The demo contains the (faulty) implementation of a simple function that calculates the mean of two numbers (truncated to zero) stored in a JSON document. Calling mean with a JSON configuration like { "a" : 1, "b" : 5 } should result in (1+5)/2 = 6.

int mean(const nlohmann::json & conf){
  int16_t a = conf.at("a").get<int16_t>();
  int16_t b = conf.at("b").get<int16_t>();

  return (a+b)/2;
}


bool meanTest(const nlohmann::json & conf){
  int a = conf.at("a").get<int>();
  int b = conf.at("b").get<int>();

  int expected = (a+b)/2;
  int actual = mean(conf);

  if(expected != actual){
    throw TestFailed(std::format("Expected result: {}. Actual result: {}. Configuration: {}", expected, actual, nlohmann::to_string(conf)));
  }

  return true;
}

The demo runs two types of tests, testing whether this expectation is satisfied for all generated configurations:

  • Test 1 checks mean for configurations based on the following schema (fields a and b are both integers between 0 and 1000):
{ "type" : "object"
, "required" : ["a", "b"]
, "properties" : 
    { "a" : {"type" : "integer", "minimum" : 0, "maximum" : 1000 }
    , "b" : {"type" : "integer", "minimum" : 0, "maximum" : 1000}
    }
, "additionalProperties" : false 
}
  • Test 2 checks mean for configurations based on the following schema (fields a and b are both integers with no further restrictions.):
{ "type" : "object"
, "required" : ["a", "b"]
, "properties" : 
    { "a" : {"type" : "integer"}
    , "b" : {"type" : "integer"}
    }
, "additionalProperties" : false 
}

Running the demo will produce the following output (with high probability):

Using configuration: seed=16412145747125965940

- Test mean()
OK, passed 100 tests
Test 1 successfully passed.

- Test mean()
Test failed: Expected result: -44199. Actual result: 21337. Configuration: {"a":-37621,"b":-50777}

As we see, Test 1 was successful: 100 different JSON configurations were generated based on the schema, and mean passed all of them.

On the other hand, Test 2 failed! Indeed, the output shows that a JSON configuration was generated for which mean generated seemingly non-sensicial results: ((-37621) + (-50777)) / 2 = -44199, yet the returned value is not even close.

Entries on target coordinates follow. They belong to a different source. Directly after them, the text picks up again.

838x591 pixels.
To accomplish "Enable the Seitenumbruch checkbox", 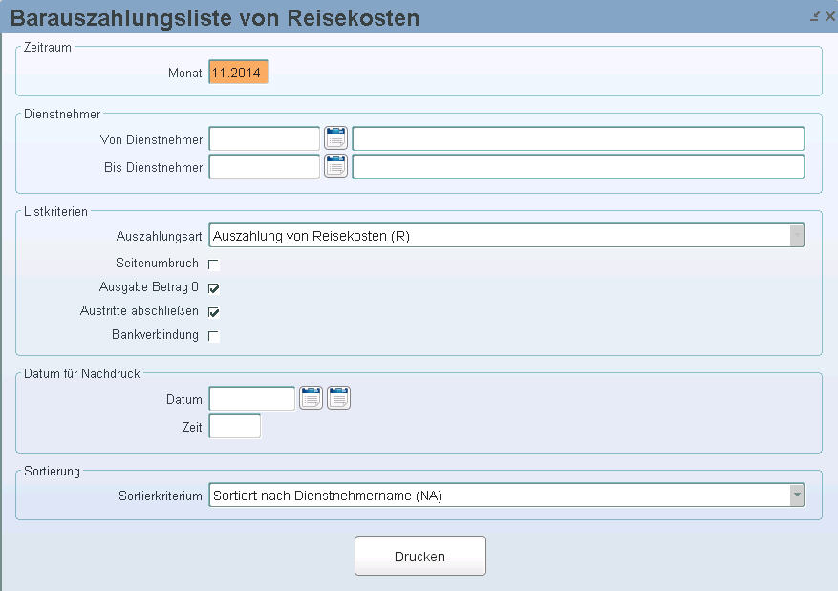I will (214, 264).
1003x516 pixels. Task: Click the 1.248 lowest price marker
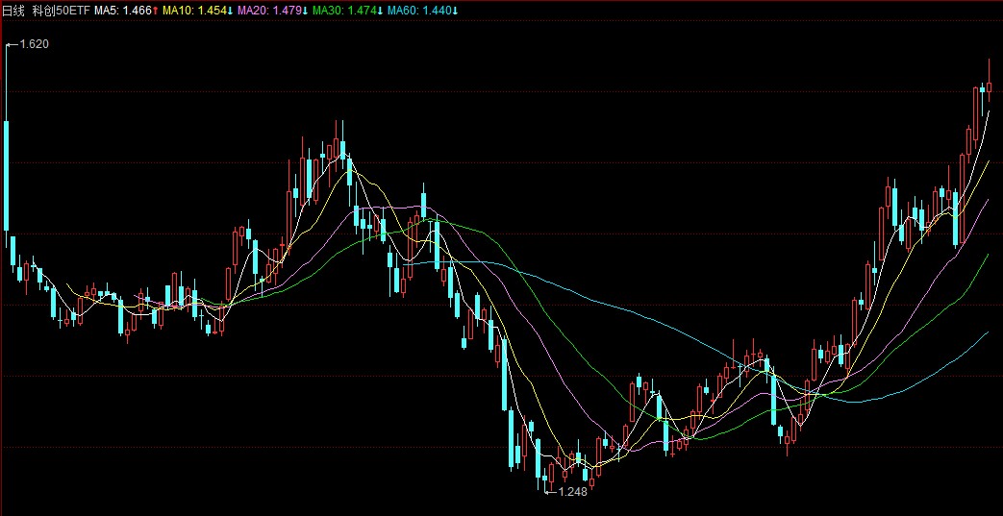[x=572, y=492]
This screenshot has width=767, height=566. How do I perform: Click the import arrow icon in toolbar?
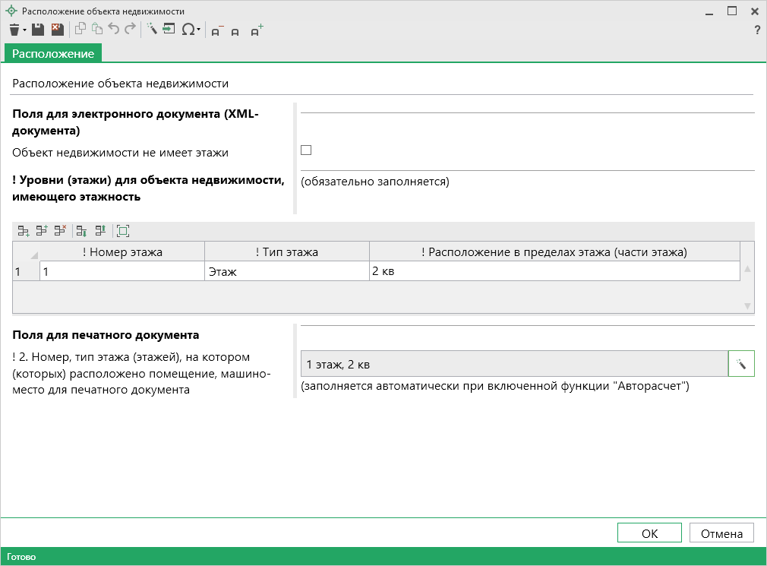pyautogui.click(x=169, y=30)
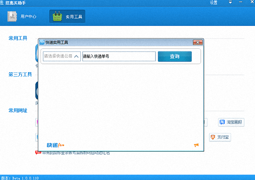The height and width of the screenshot is (180, 255).
Task: Click the orange megaphone icon in dialog
Action: pyautogui.click(x=196, y=145)
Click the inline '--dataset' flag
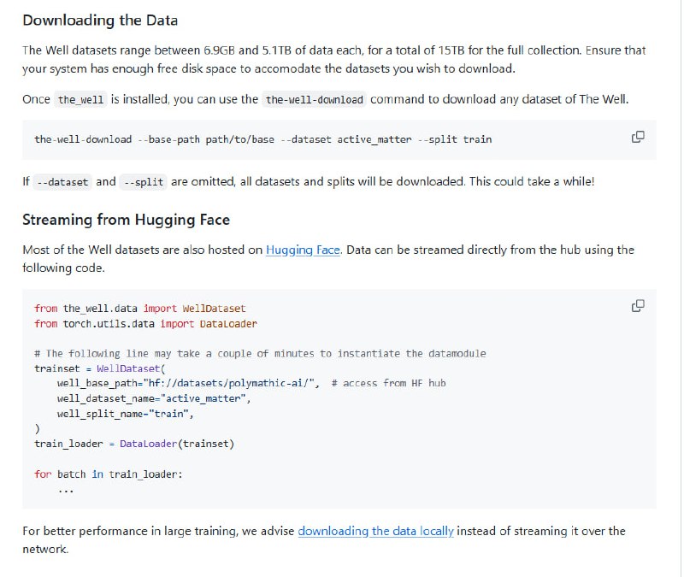684x577 pixels. (62, 182)
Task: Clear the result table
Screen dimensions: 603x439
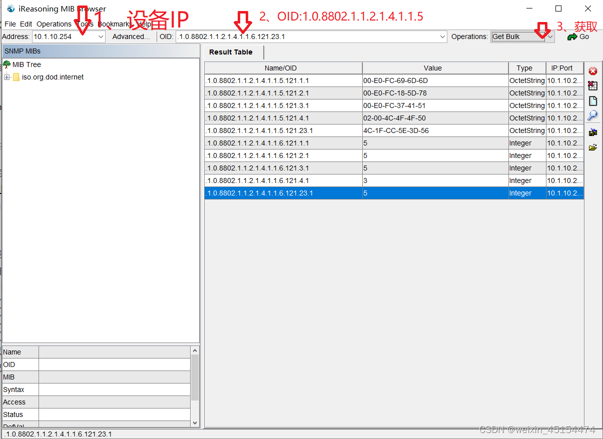Action: point(592,86)
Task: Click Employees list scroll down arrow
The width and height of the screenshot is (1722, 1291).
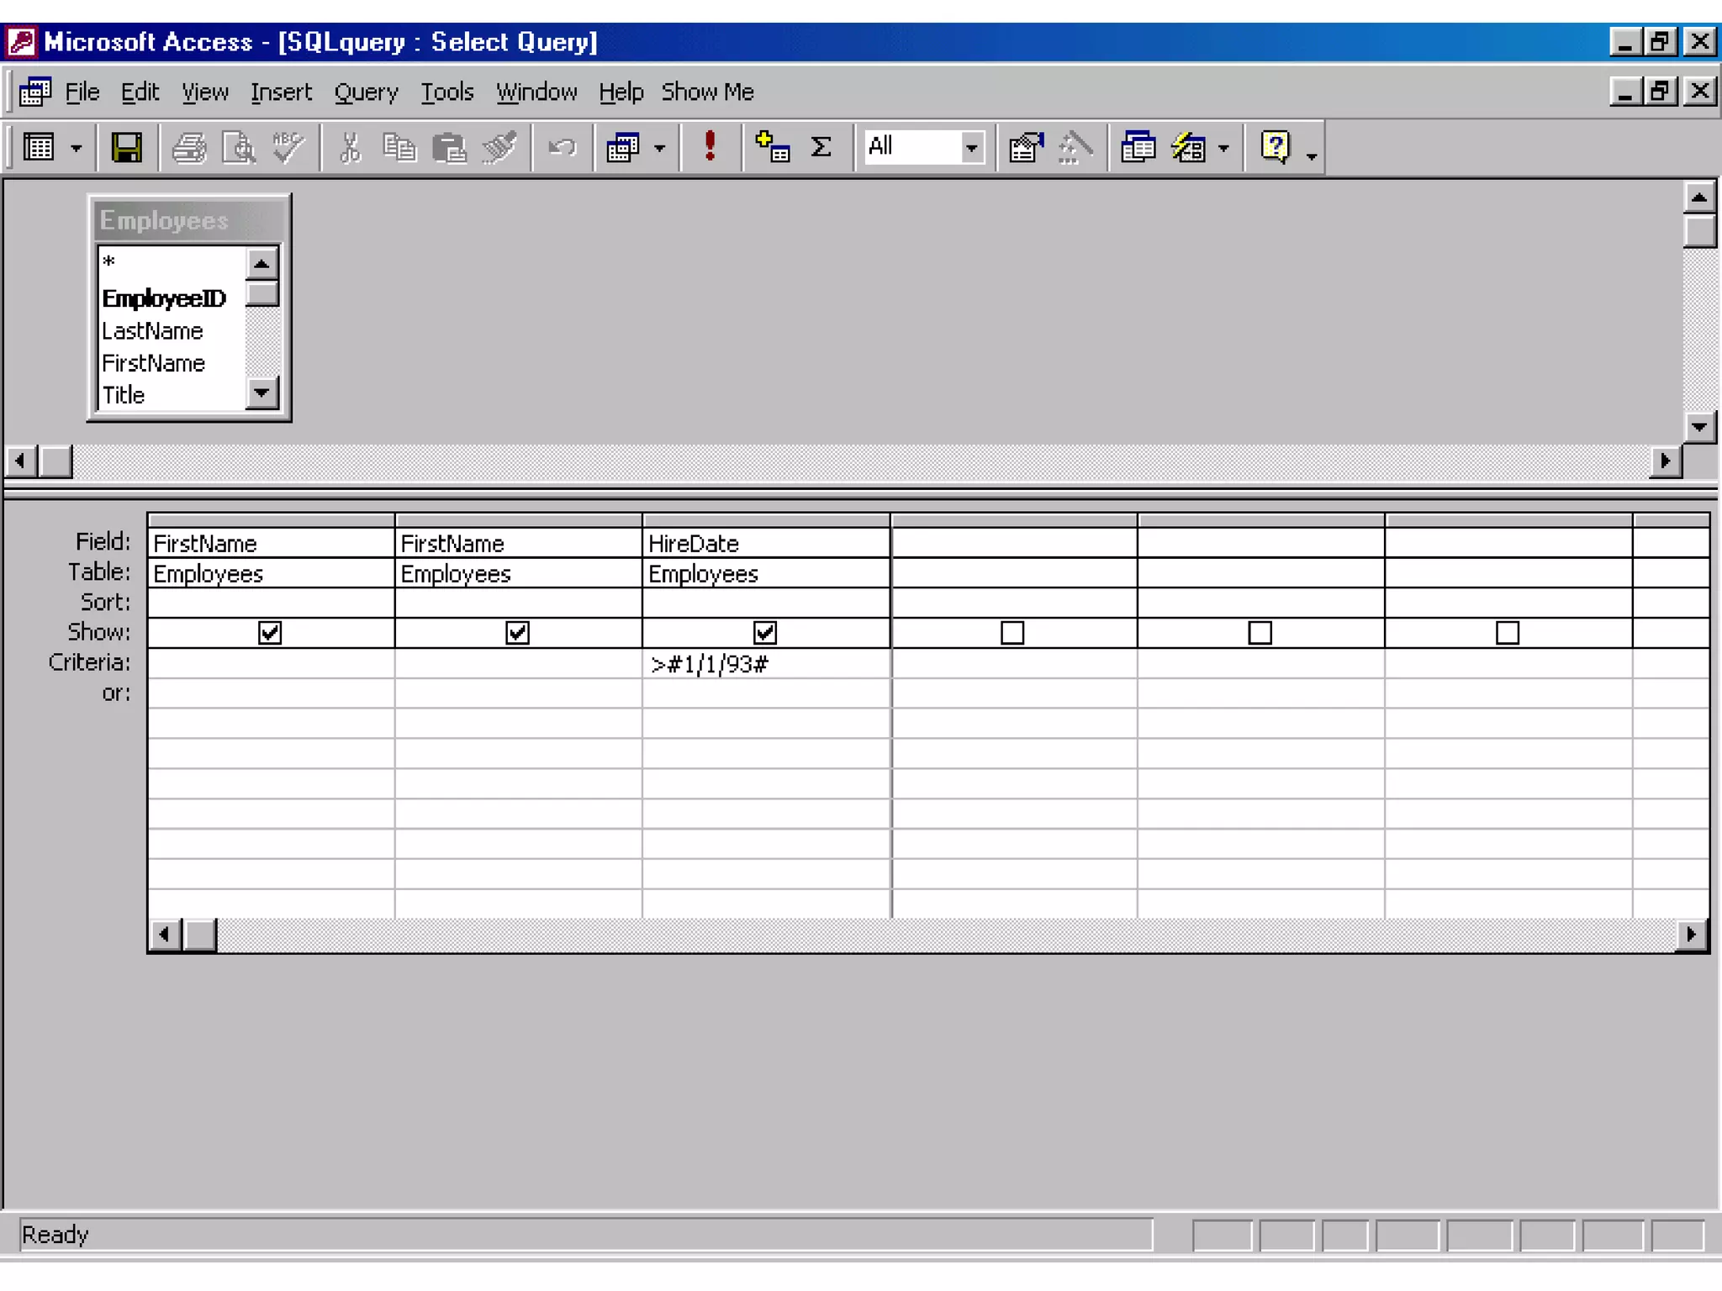Action: pyautogui.click(x=262, y=393)
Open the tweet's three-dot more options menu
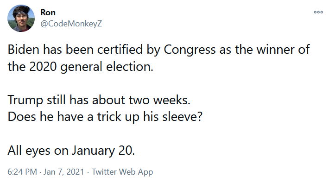Image resolution: width=329 pixels, height=183 pixels. pyautogui.click(x=318, y=12)
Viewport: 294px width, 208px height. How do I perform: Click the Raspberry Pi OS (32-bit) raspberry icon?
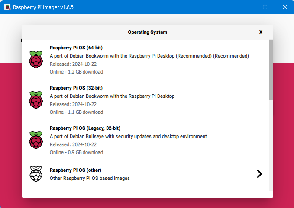pos(36,100)
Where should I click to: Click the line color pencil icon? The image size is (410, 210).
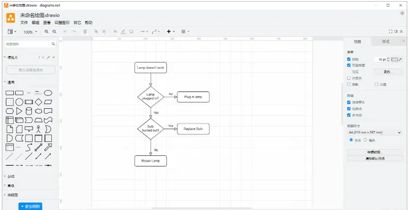(x=123, y=32)
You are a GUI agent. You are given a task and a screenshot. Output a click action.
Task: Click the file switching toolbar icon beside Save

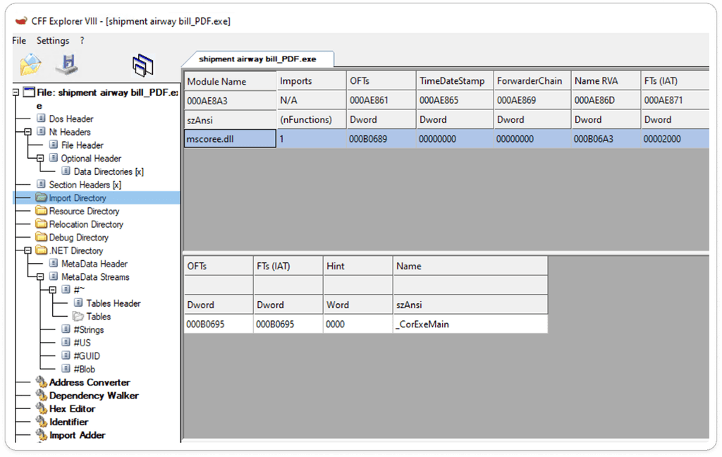142,64
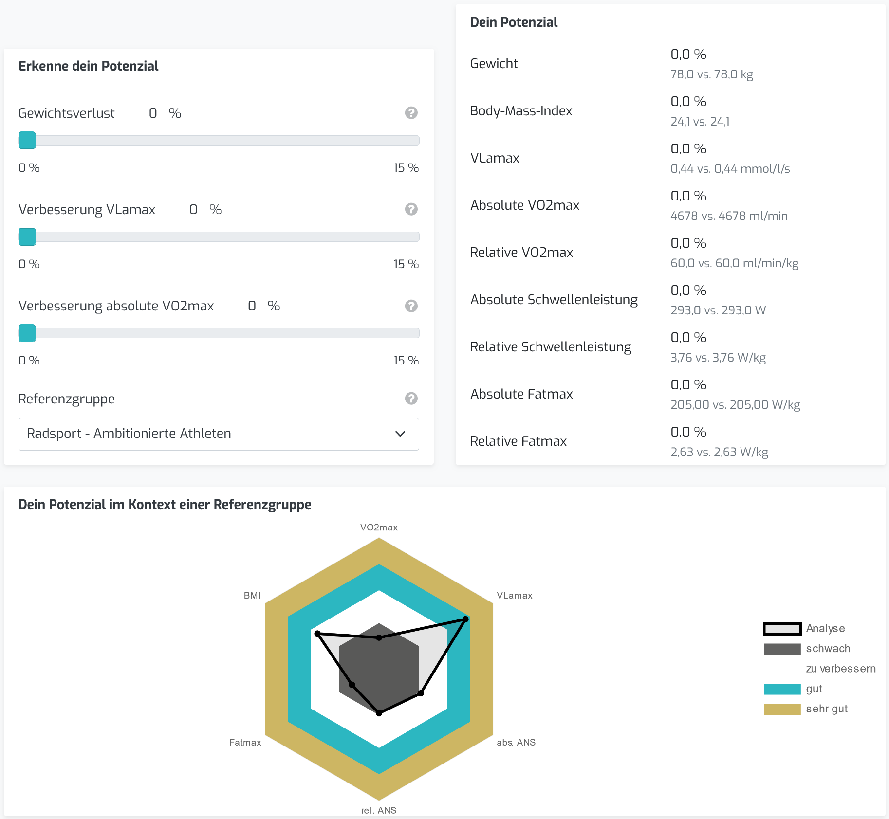Click the Gewichtsverlust percent value field
Screen dimensions: 889x819
[x=153, y=113]
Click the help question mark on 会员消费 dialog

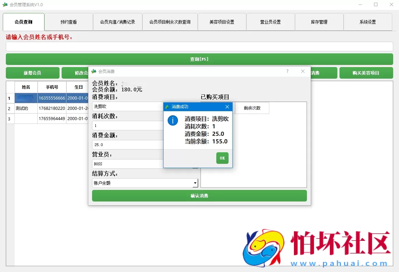(287, 71)
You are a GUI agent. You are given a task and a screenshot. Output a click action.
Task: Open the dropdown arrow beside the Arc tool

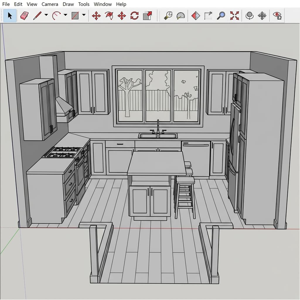coord(65,15)
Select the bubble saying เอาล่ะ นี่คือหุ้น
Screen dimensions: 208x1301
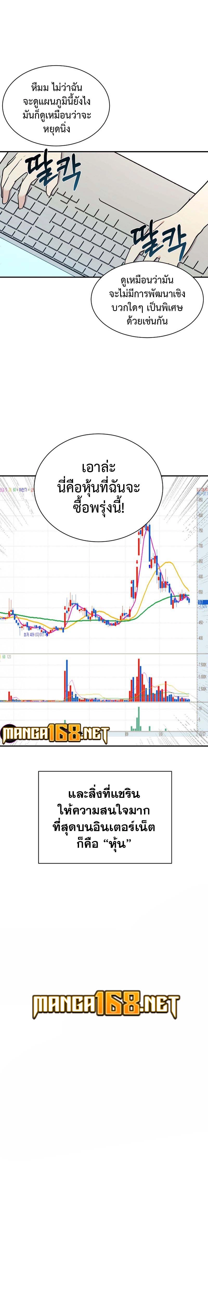click(98, 487)
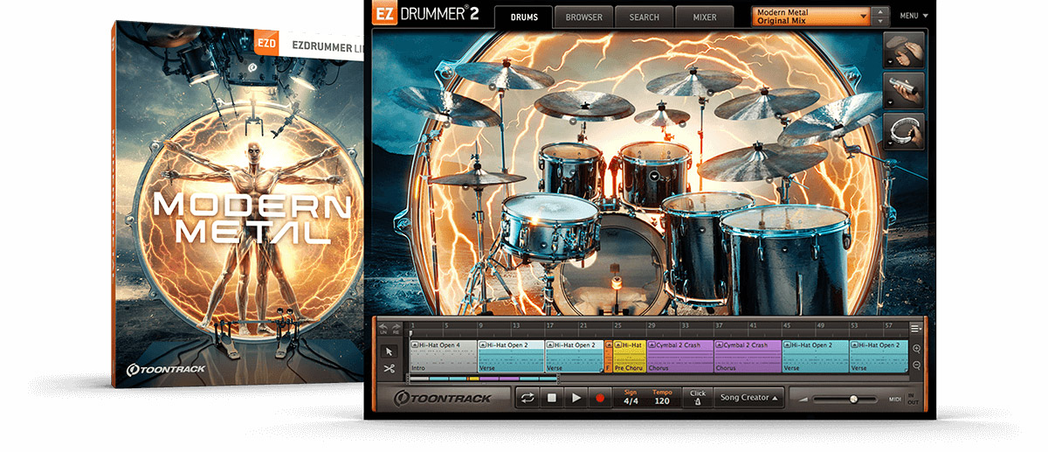Switch to the Mixer tab
The image size is (1048, 452).
click(704, 17)
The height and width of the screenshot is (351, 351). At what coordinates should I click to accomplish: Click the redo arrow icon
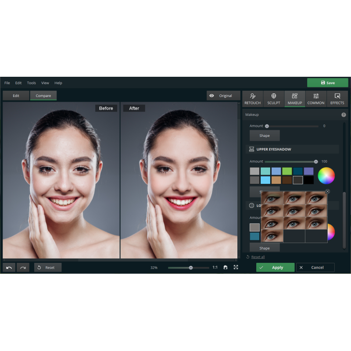coord(23,268)
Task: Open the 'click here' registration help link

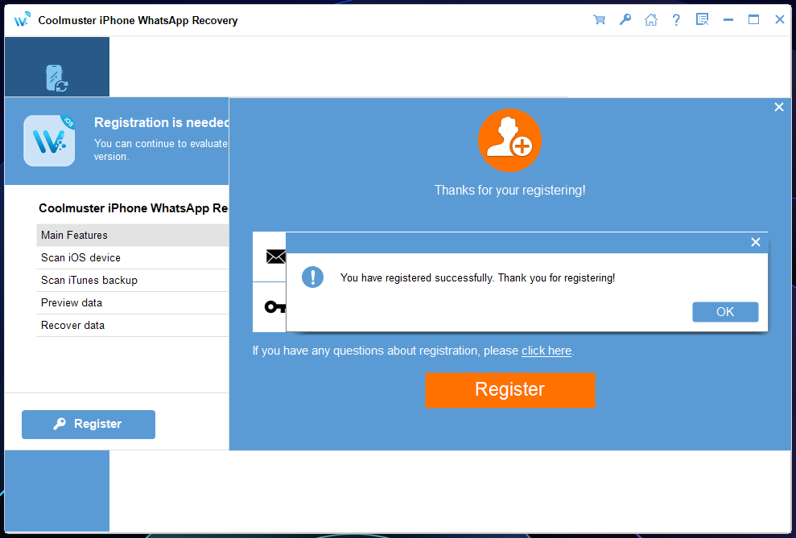Action: [546, 351]
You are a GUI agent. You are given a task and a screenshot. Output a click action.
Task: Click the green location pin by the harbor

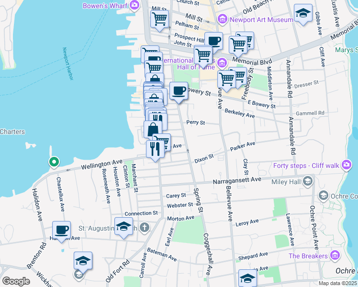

Looking at the implementation, we may notice that it is using int16_t which is (on most modern platforms) smaller than the generated int, resulting in an integer overflow during the casts (or in some other cases: during the addition).

As we see, the tool manage to automatically find a JSON configuration that triggered faulty behavior in the implementation.

Limitations

  • This is a property testing tool, which comes with a number of consequences:

    • As usual in testing, it should not signal false positives, but it may signal false negatives. Paraphrasing E. Dijkstra, tests can only show the presence of bugs, not their absence. (Property testing lessens the probability of these false negatives, compared to manual testing.)
    • In addition, property tests may signal a third, indecisive result (also known as: "giving up"). This happens when the property tester cannot find (in a given number of attempts) a value that satisfies the given constaints. An example of an unsatisfiable schema can be found in tests/negative/06-array-too-many-unique-schema.json (generating 5 unique items of a two-valued type is impossible).
    • Property testing is, by its nature, non-deterministic: test values are generated randomly (although usually not with a uniforml probability distribution). This means that subsequent runs of tests may result in different outcomes. Ideally, this should be avoided by increasing sample size, as opposed to fixing the randomness seed.
  • The current implementation is not 100% complete with respect to JSON Schema. These should have examples in the tests/negative folder. Only the types in this specification are implemented, and even among these, the following are not yet implemented:

    • Regex constraints on strings.
    • Regex constraints on object fields.
    • Dependency constraints on objects.
    • Non-integer numbers. (RapidCheck does not support inRange for double or float. See this issue.)

Self-tests

Self-tests consist of:

  1. Generating large amount of values based on selected JSON schemas, and then
  2. checking whether all values satisfy the schema.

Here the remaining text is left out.